Brief => Repeat exactly, and only, the lines from the one holding "Where should I click to: Click" through the last line of the records below.
- - - -
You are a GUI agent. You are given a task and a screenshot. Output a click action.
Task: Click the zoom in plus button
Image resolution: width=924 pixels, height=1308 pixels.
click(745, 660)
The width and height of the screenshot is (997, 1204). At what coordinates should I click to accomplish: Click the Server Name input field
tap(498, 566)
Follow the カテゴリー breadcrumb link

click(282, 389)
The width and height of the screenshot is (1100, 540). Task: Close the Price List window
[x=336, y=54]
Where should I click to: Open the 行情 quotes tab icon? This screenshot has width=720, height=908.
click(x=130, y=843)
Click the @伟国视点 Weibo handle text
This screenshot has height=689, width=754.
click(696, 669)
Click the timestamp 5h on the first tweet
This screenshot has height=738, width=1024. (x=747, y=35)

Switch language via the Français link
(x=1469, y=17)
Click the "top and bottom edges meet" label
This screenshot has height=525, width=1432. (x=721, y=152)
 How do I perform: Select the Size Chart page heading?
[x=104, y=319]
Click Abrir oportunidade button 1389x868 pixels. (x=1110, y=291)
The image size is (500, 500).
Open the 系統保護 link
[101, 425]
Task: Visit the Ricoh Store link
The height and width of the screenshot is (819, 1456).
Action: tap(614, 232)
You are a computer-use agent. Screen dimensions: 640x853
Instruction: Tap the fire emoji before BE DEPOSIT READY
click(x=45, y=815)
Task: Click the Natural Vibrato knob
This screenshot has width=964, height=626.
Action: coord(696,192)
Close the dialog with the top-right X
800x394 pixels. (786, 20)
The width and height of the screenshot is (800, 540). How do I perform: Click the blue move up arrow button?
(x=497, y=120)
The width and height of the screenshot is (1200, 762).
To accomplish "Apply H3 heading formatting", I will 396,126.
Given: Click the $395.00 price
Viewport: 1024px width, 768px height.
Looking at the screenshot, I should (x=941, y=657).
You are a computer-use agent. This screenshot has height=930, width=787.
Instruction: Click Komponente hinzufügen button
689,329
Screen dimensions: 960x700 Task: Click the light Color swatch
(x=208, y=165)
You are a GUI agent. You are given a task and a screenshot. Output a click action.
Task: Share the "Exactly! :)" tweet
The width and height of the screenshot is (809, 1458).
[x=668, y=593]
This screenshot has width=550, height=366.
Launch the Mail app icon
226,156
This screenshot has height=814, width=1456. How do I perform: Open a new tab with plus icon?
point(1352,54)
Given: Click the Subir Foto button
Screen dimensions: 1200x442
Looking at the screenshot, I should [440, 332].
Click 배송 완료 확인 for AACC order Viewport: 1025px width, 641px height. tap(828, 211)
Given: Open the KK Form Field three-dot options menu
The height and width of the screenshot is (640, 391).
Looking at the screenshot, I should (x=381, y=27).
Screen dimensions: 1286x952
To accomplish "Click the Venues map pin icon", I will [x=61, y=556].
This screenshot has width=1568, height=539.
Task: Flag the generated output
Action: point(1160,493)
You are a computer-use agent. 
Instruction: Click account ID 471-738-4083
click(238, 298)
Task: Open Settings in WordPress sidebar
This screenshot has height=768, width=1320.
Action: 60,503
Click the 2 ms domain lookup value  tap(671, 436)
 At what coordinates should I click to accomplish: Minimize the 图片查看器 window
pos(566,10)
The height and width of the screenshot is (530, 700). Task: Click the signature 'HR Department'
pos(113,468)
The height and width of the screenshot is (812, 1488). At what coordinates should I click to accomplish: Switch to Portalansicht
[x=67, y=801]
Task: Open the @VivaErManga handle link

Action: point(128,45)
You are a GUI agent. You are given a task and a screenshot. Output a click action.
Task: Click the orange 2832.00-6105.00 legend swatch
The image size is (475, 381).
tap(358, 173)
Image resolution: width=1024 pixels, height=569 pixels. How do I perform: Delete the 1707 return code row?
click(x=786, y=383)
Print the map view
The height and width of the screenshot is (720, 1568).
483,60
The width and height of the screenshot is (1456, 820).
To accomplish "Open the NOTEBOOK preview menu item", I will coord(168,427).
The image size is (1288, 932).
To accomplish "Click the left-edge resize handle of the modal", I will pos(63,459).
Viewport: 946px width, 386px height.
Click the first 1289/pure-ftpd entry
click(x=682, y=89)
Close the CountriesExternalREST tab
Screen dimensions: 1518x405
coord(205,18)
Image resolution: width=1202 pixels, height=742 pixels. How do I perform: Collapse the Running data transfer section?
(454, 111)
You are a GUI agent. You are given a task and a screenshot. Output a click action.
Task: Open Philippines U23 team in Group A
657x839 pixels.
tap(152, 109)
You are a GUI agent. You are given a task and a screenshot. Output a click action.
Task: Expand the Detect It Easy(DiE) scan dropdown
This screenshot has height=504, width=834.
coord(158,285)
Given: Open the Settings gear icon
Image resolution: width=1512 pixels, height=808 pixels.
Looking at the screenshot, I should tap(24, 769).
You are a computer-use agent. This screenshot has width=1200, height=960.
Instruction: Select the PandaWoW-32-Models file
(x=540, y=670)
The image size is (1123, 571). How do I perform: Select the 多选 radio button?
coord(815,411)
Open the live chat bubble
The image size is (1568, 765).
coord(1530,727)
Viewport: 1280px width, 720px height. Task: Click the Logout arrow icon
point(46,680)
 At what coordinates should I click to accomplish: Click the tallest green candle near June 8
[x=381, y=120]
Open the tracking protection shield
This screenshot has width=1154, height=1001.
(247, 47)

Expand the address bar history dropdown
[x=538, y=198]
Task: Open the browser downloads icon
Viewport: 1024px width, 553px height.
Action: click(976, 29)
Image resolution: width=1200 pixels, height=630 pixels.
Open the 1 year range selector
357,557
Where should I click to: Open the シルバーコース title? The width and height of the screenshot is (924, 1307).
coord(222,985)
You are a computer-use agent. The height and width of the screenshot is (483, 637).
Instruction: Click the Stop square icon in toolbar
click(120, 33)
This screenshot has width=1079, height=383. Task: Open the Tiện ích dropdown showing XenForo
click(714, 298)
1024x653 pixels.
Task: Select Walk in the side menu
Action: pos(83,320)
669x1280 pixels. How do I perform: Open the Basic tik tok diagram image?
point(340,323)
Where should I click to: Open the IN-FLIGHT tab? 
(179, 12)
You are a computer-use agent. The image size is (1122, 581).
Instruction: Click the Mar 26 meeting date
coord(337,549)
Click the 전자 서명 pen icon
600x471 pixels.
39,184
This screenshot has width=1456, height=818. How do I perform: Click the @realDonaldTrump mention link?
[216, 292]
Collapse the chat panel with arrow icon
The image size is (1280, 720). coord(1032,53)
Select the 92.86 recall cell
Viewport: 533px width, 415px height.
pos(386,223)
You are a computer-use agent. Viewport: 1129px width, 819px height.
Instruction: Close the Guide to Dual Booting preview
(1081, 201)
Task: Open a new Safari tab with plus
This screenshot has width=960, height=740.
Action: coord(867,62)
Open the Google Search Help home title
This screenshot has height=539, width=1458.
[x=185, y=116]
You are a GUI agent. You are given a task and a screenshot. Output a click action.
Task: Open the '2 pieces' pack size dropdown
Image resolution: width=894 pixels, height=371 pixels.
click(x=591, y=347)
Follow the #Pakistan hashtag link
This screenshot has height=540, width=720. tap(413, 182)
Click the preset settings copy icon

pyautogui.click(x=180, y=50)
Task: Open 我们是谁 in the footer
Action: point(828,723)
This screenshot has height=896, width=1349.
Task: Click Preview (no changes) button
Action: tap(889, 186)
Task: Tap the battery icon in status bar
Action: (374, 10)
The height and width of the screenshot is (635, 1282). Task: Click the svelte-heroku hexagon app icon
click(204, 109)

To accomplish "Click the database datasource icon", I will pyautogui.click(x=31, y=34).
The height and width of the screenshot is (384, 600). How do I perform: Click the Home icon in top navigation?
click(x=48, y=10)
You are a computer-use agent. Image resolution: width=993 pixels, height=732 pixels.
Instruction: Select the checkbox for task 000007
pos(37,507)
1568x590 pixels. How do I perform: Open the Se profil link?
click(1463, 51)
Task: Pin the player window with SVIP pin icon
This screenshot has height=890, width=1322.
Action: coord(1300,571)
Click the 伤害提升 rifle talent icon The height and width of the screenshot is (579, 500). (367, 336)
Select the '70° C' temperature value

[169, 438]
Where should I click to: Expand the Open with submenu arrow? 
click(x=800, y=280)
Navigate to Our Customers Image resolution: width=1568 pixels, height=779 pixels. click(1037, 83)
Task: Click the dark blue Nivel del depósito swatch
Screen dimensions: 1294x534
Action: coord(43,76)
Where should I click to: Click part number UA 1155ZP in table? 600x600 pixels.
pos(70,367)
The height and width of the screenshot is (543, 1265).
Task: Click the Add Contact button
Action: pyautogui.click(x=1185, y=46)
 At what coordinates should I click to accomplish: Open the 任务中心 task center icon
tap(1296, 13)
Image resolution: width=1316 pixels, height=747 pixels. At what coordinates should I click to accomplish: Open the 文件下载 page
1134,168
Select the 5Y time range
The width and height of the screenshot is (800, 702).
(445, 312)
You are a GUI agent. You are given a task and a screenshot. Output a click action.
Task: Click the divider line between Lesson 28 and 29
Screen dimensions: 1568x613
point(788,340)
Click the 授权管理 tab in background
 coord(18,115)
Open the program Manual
- - - -
Finished task =>
Where should I click to: Click part number UA 1155ZP in table? 600x600 pixels.
pos(70,367)
The height and width of the screenshot is (543, 1265).
Task: Click the Add Contact button
Action: pyautogui.click(x=1185, y=46)
 At what coordinates should I click to accomplish: Open the 任务中心 task center icon
tap(1296, 13)
Image resolution: width=1316 pixels, height=747 pixels. At what coordinates should I click to accomplish: Open the 文件下载 page
1134,168
Select the 5Y time range
The width and height of the screenshot is (800, 702).
(445, 312)
You are a GUI agent. You are given a task and a screenshot. Output a click action.
Task: Click the divider line between Lesson 28 and 29
Screen dimensions: 1568x613
point(788,340)
Click the 授权管理 tab in background
 coord(18,115)
Open the program Manual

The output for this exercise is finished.